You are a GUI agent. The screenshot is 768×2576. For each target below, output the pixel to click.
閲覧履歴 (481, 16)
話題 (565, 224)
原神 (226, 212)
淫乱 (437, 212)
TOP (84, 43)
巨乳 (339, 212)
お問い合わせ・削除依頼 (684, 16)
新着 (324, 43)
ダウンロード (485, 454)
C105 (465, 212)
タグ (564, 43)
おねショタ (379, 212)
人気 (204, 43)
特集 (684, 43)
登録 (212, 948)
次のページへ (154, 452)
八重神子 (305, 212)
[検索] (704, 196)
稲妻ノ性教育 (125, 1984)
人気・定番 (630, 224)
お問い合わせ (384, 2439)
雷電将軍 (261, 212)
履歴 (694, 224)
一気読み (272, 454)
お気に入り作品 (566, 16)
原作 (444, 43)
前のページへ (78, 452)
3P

____

| Task item |
Only the lines from the one containing "新着 (324, 43)" through the last line of the records should appear, each written out exactly.

| The completed task |
新着 (324, 43)
ダウンロード (485, 454)
C105 (465, 212)
タグ (564, 43)
おねショタ (379, 212)
人気 (204, 43)
特集 (684, 43)
登録 (212, 948)
次のページへ (154, 452)
八重神子 (305, 212)
[検索] (704, 196)
稲妻ノ性教育 (125, 1984)
人気・定番 (630, 224)
お問い合わせ (384, 2439)
雷電将軍 (261, 212)
履歴 (694, 224)
一気読み (272, 454)
お気に入り作品 (566, 16)
原作 (444, 43)
前のページへ (78, 452)
3P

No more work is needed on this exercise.